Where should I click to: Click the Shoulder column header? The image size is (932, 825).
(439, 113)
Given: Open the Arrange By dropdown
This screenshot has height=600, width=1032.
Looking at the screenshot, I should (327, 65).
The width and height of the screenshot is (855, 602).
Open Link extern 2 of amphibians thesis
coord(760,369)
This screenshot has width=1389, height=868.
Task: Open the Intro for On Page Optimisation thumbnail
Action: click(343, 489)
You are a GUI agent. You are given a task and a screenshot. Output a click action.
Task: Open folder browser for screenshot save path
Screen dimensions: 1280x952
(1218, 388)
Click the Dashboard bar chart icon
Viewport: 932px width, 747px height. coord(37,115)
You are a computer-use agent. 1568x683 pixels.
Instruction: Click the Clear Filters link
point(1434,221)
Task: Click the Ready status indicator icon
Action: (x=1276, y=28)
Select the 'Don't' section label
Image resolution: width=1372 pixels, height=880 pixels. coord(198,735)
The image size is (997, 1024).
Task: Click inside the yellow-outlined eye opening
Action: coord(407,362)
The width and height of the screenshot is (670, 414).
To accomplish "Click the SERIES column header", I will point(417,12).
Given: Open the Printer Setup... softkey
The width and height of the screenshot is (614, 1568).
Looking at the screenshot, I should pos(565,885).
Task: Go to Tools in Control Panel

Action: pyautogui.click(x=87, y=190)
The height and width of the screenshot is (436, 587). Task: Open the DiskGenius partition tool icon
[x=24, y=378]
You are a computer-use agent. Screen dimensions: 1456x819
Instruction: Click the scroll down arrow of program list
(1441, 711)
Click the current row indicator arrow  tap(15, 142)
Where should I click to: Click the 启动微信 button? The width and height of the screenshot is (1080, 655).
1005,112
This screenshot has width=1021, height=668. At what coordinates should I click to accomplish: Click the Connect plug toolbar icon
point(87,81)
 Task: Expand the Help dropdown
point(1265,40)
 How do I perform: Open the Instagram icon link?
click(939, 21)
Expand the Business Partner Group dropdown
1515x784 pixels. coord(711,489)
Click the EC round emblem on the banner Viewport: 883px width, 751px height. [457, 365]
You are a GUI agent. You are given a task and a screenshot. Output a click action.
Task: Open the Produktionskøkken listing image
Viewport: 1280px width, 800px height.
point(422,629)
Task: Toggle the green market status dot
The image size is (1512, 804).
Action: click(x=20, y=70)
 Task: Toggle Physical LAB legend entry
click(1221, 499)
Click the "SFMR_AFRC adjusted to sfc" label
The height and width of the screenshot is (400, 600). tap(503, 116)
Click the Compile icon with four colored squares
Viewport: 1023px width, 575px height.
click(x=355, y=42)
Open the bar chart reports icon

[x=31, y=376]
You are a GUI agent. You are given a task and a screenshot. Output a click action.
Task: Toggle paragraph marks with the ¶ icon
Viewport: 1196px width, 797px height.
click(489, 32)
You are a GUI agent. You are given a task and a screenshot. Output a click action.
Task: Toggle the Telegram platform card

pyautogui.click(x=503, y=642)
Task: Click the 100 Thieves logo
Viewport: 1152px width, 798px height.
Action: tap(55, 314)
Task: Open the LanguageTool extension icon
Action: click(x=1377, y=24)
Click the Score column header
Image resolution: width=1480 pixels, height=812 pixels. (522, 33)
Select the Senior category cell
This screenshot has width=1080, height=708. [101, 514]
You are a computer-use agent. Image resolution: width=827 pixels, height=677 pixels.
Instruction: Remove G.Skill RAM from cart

◆ **EXERCISE GOAL**
Reproduce all of the data above, replacing every occurrence of "computer-use agent" with "desktop automation agent" and leaving everything else unchanged.

◆ **FINAL ANSWER**
Where should I click to: Click the Shoulder column header? The image size is (932, 825).
(439, 113)
Given: Open the Arrange By dropdown
This screenshot has height=600, width=1032.
Looking at the screenshot, I should (327, 65).
The width and height of the screenshot is (855, 602).
Open Link extern 2 of amphibians thesis
coord(760,369)
This screenshot has width=1389, height=868.
Task: Open the Intro for On Page Optimisation thumbnail
Action: click(343, 489)
You are a GUI agent. You are given a task and a screenshot. Output a click action.
Task: Open folder browser for screenshot save path
Screen dimensions: 1280x952
(1218, 388)
Click the Dashboard bar chart icon
Viewport: 932px width, 747px height. coord(37,115)
You are a desktop automation agent. 1568x683 pixels.
Instruction: Click the Clear Filters link
point(1434,221)
Task: Click the Ready status indicator icon
Action: (x=1276, y=28)
Select the 'Don't' section label
Image resolution: width=1372 pixels, height=880 pixels. coord(198,735)
The image size is (997, 1024).
Task: Click inside the yellow-outlined eye opening
Action: coord(407,362)
The width and height of the screenshot is (670, 414).
To accomplish "Click the SERIES column header", I will point(417,12).
Given: Open the Printer Setup... softkey
The width and height of the screenshot is (614, 1568).
Looking at the screenshot, I should pos(565,885).
Task: Go to Tools in Control Panel

Action: pyautogui.click(x=87, y=190)
The height and width of the screenshot is (436, 587). Task: Open the DiskGenius partition tool icon
[x=24, y=378]
You are a desktop automation agent. Screen dimensions: 1456x819
Instruction: Click the scroll down arrow of program list
(1441, 711)
Click the current row indicator arrow  tap(15, 142)
Where should I click to: Click the 启动微信 button? The width and height of the screenshot is (1080, 655).
1005,112
This screenshot has width=1021, height=668. At what coordinates should I click to accomplish: Click the Connect plug toolbar icon
point(87,81)
 Task: Expand the Help dropdown
point(1265,40)
 How do I perform: Open the Instagram icon link?
click(939, 21)
Expand the Business Partner Group dropdown
1515x784 pixels. coord(711,489)
Click the EC round emblem on the banner Viewport: 883px width, 751px height. [457, 365]
You are a GUI agent. You are given a task and a screenshot. Output a click action.
Task: Open the Produktionskøkken listing image
Viewport: 1280px width, 800px height.
point(422,629)
Task: Toggle the green market status dot
The image size is (1512, 804).
Action: click(x=20, y=70)
 Task: Toggle Physical LAB legend entry
click(1221, 499)
Click the "SFMR_AFRC adjusted to sfc" label
The height and width of the screenshot is (400, 600). tap(503, 116)
Click the Compile icon with four colored squares
Viewport: 1023px width, 575px height.
click(x=355, y=42)
Open the bar chart reports icon

[x=31, y=376]
You are a GUI agent. You are given a task and a screenshot. Output a click action.
Task: Toggle paragraph marks with the ¶ icon
Viewport: 1196px width, 797px height.
click(489, 32)
You are a GUI agent. You are given a task and a screenshot. Output a click action.
Task: Toggle the Telegram platform card

pyautogui.click(x=503, y=642)
Task: Click the 100 Thieves logo
Viewport: 1152px width, 798px height.
Action: tap(55, 314)
Task: Open the LanguageTool extension icon
Action: click(x=1377, y=24)
Click the Score column header
Image resolution: width=1480 pixels, height=812 pixels. (522, 33)
Select the Senior category cell
This screenshot has width=1080, height=708. [101, 514]
You are a desktop automation agent. Image resolution: width=827 pixels, height=677 pixels.
Instruction: Remove G.Skill RAM from cart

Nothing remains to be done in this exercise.